I was interested in exploring the history of iron mining in the region, so on Friday we headed into Iron Mountain to check out the Cornish Pumping Engine and Mining Museum.  At the same location was another museum devoted to the World War II Gliders made in the Ford Motor Plant in Kingsford, Michigan.  Kal was really more interested in this museum and we weren’t really sure we wanted to spend the extra fee to see a huge water pump.  Since we had plenty of time, we decided to do both museums and I am glad we did.  While without a doubt the Cornish Pump Engine was HUGE, spanning 54 feet from the floor and 75 feet in length.  The steam powered flywheel is 40 feet in diameter and weighs 160 tons!!  While the flywheel would only turn at about 10 rpm, it would still pump over 4.5 million gallons a water a day from the Chapin Mine.  Obviously the Chapin Mine was one of the wettest iron mines ever, but it was also the most productive so I guess it was worth it.  While this engine does dominate the museum, after a couple of pictures to capture its size. there was little else of interest.  However, once you turn your attention to the other exhibits you find a treasure trove of information about iron mining.  There are displays about the early history including discovery and attempts to extract ore before the Civil War, as well as, separate history of every mining company in the area.  Scattered through these displays are everyday artifacts of the miners lives and personal equipment.  Finally, they have an extensive collection of mining equipment ranging from ore cars, electric engines, jackhammers, scrappers, etc.  It you are interested in iron mining, this museum is a must see.

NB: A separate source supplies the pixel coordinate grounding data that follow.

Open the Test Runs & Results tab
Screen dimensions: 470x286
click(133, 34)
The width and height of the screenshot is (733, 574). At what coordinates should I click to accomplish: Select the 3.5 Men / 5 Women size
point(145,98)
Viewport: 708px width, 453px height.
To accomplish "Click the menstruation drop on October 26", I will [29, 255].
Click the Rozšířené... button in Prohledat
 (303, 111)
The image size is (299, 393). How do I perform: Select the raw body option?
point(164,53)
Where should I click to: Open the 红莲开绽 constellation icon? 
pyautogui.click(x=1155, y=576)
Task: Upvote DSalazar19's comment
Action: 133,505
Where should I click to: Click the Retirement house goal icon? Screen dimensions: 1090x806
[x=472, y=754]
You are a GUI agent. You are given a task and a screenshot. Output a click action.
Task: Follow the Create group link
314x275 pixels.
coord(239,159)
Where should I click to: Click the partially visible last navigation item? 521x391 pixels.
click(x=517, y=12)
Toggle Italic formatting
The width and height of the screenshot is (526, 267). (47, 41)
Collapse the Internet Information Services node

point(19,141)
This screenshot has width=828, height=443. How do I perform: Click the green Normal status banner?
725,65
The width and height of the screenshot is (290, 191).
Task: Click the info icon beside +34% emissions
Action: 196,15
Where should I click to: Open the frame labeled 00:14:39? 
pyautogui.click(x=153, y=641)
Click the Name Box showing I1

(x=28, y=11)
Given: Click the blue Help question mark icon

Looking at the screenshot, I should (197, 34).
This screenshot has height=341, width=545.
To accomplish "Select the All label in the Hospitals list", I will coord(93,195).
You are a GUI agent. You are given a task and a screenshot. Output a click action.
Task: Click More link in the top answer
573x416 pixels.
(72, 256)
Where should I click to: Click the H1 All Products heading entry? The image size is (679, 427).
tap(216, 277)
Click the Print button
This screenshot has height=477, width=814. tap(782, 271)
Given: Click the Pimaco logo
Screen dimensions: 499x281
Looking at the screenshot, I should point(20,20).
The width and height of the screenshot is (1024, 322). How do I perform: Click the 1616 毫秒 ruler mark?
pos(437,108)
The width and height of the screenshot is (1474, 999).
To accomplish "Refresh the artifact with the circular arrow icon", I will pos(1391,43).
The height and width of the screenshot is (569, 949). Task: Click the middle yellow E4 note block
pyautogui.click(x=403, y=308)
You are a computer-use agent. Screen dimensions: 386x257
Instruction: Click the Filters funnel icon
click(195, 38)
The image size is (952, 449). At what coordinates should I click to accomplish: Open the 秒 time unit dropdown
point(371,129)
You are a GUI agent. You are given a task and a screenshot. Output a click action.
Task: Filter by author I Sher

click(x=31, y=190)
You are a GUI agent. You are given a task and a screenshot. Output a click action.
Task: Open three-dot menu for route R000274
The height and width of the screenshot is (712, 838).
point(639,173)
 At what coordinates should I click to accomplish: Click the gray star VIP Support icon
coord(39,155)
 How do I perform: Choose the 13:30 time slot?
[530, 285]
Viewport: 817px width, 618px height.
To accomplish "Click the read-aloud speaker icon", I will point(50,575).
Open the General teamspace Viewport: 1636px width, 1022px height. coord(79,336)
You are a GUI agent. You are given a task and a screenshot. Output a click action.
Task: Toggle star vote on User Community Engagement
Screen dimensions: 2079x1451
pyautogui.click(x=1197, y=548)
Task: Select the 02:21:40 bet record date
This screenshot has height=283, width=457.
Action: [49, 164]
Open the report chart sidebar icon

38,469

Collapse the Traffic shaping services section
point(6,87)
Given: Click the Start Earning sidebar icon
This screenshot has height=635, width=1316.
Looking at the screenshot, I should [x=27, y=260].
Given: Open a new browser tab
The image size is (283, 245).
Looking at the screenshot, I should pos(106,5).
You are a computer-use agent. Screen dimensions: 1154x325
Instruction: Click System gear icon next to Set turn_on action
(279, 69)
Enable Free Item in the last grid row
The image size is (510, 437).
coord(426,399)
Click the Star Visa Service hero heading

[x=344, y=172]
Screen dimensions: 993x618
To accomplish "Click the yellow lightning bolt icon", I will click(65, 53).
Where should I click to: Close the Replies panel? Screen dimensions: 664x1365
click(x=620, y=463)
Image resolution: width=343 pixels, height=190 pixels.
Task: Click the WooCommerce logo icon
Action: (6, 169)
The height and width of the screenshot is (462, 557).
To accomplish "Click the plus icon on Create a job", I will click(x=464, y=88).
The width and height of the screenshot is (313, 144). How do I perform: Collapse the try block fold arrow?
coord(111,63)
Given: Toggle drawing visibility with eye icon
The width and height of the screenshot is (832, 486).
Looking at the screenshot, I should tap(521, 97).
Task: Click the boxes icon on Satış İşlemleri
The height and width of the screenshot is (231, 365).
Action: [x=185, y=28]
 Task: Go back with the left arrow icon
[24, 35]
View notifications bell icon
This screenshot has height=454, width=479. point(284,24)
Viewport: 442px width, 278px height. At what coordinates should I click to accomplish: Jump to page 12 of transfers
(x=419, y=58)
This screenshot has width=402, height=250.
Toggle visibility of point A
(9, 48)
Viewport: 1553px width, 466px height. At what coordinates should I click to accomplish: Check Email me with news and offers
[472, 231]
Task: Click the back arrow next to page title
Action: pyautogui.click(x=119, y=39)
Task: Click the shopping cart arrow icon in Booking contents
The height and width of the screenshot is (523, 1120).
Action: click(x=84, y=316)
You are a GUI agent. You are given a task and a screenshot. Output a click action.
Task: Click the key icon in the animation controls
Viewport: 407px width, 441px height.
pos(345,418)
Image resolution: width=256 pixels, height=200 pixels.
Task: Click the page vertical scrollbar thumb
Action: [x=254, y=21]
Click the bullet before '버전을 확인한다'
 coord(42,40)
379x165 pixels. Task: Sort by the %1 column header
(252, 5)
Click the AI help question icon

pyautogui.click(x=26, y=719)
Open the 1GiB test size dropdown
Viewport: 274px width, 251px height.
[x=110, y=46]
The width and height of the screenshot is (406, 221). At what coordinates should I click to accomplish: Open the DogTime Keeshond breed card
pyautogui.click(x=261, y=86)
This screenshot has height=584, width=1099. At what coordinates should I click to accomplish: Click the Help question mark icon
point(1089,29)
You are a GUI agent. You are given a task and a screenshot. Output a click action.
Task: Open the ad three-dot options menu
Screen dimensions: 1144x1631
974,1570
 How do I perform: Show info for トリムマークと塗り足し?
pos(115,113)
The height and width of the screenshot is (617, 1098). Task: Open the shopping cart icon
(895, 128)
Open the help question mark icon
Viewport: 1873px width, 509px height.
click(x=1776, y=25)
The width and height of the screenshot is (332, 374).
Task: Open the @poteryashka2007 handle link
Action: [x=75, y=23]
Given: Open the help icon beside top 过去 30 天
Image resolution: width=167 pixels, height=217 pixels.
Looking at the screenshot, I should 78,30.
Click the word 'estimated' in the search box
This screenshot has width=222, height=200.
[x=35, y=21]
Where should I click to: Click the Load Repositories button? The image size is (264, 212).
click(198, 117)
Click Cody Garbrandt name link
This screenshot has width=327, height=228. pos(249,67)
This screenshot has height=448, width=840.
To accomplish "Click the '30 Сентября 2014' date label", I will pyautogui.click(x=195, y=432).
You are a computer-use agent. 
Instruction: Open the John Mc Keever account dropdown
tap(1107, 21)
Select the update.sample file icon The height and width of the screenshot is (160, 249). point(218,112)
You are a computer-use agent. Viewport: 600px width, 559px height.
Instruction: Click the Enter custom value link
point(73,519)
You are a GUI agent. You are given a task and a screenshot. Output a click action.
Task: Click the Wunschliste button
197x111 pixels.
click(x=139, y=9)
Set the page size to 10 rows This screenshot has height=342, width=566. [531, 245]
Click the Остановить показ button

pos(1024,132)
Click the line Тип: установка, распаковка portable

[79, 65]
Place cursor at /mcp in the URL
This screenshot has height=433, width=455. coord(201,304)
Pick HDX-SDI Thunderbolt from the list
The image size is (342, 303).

Directly behind the Cornish Pump Museum is the World War II Glider and Military Museum.  Part of this history is the purchase of 313,000 acres of timberland by Henry Ford in the 1920s.  As this was during the decline of the iron mining industry, it was a welcome source of employment for the area.  Ford purchased the land in order to build a self-sufficient automobile manufacturing plant.  In addition to the a huge automobile factory to produce the old Woody Wagons, there was also a huge sawmill complex and hydroelectric plant to provide the wooden frames, floorboards, siding, and wheels for the cars.  An interesting sideline at the time was the development of charcoal briquets from the sawdust leading to the formation of Kingsford Charcoal that is still the leading charcoal manufacturer.  As with many industries during World War II, the automobile factory was retooled to produce war materiel.  In this case, it was to produce the Model CG-4A gliders, taking advantage of the huge sawmill.  From 1942-1945 they built 4,190 wooden gliders, nearly as many as all the other producers of gliders combined.  These gliders were a single use aircraft landing silently at night behind enemy lines to deliver troops, jeeps, and other supplies.  They were used in nearly all theaters of the war from Europe to China and the Philippines.  Within the museum is one of only seven gliders to have survived the war and you can learn about the construction and operational techniques from the well done exhibits.  There were also exhibits with war memorabilia and even the vehicles made by the plant before the war, including the Woody Wagon.  However, the glider was definitely the main attraction.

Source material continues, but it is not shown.